Saved entries
==========

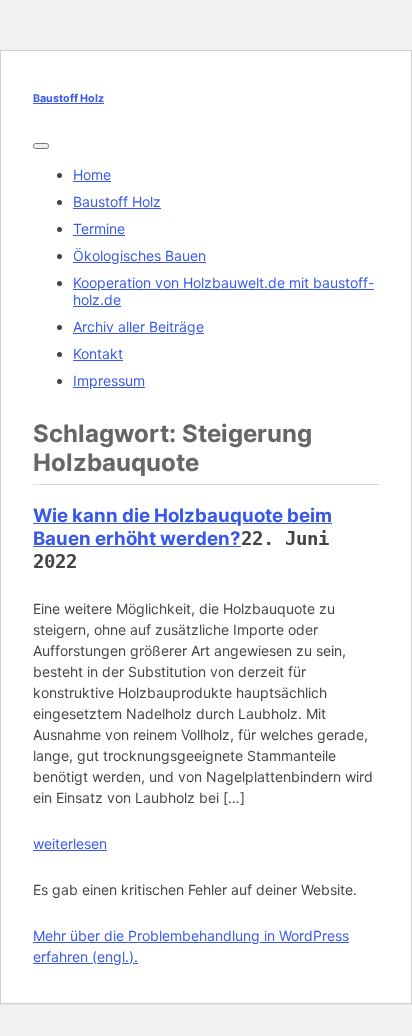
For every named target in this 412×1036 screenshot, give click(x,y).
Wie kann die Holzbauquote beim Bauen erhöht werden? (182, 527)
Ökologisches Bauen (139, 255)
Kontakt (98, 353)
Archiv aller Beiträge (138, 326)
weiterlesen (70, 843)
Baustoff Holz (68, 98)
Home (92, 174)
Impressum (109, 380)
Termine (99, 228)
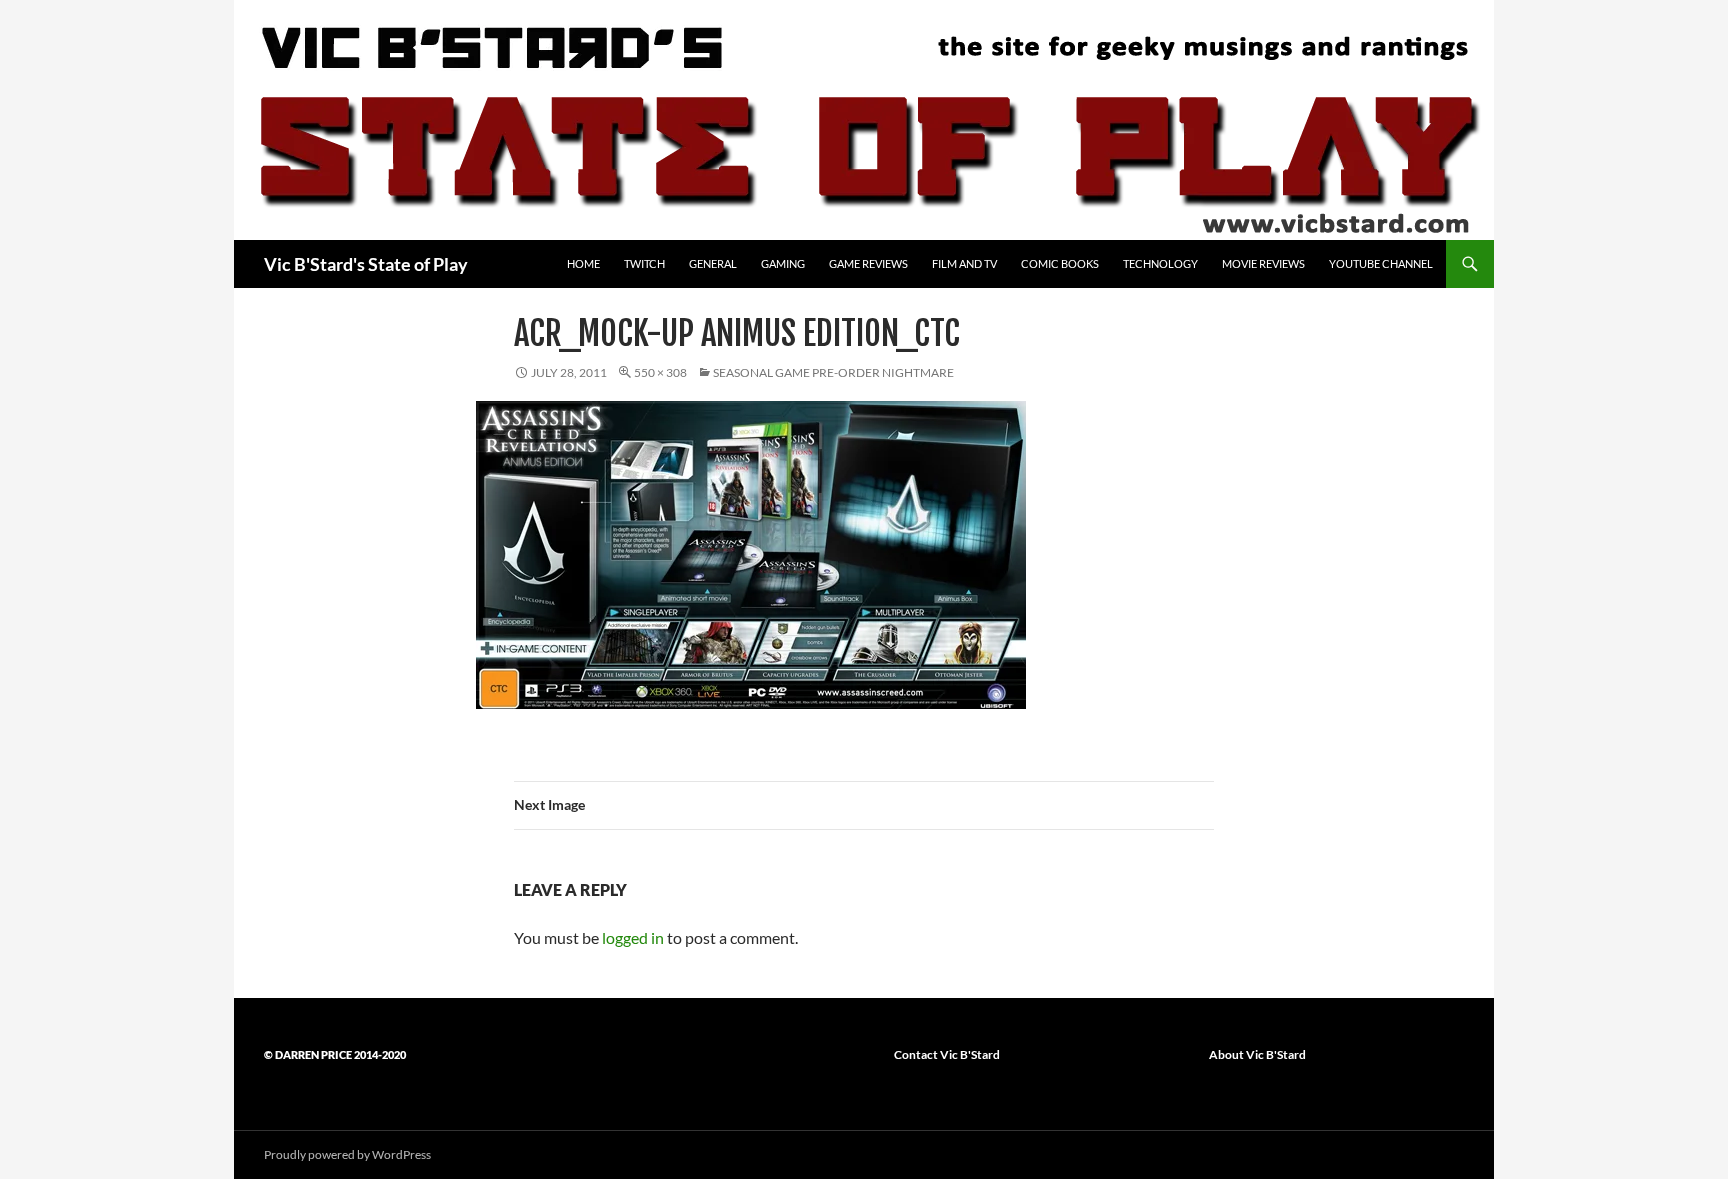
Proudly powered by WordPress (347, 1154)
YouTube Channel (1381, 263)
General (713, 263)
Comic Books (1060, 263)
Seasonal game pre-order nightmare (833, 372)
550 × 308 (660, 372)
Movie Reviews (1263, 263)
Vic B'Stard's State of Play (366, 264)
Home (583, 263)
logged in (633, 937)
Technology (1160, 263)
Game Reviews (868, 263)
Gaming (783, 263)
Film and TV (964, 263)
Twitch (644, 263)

==========

● Aim of the task:
For each entry, repeat its text exactly and leave out any picture it holds.

● Written response:
For every named target in this 412×1036 screenshot, give click(x,y).
Wie kann die Holzbauquote beim Bauen erhöht werden? (182, 527)
Ökologisches Bauen (139, 255)
Kontakt (98, 353)
Archiv aller Beiträge (138, 326)
weiterlesen (70, 843)
Baustoff Holz (68, 98)
Home (92, 174)
Impressum (109, 380)
Termine (99, 228)
Proudly powered by WordPress (347, 1154)
YouTube Channel (1381, 263)
General (713, 263)
Comic Books (1060, 263)
Seasonal game pre-order nightmare (833, 372)
550 × 308 (660, 372)
Movie Reviews (1263, 263)
Vic B'Stard's State of Play (366, 264)
Home (583, 263)
logged in (633, 937)
Technology (1160, 263)
Game Reviews (868, 263)
Gaming (783, 263)
Film and TV (964, 263)
Twitch (644, 263)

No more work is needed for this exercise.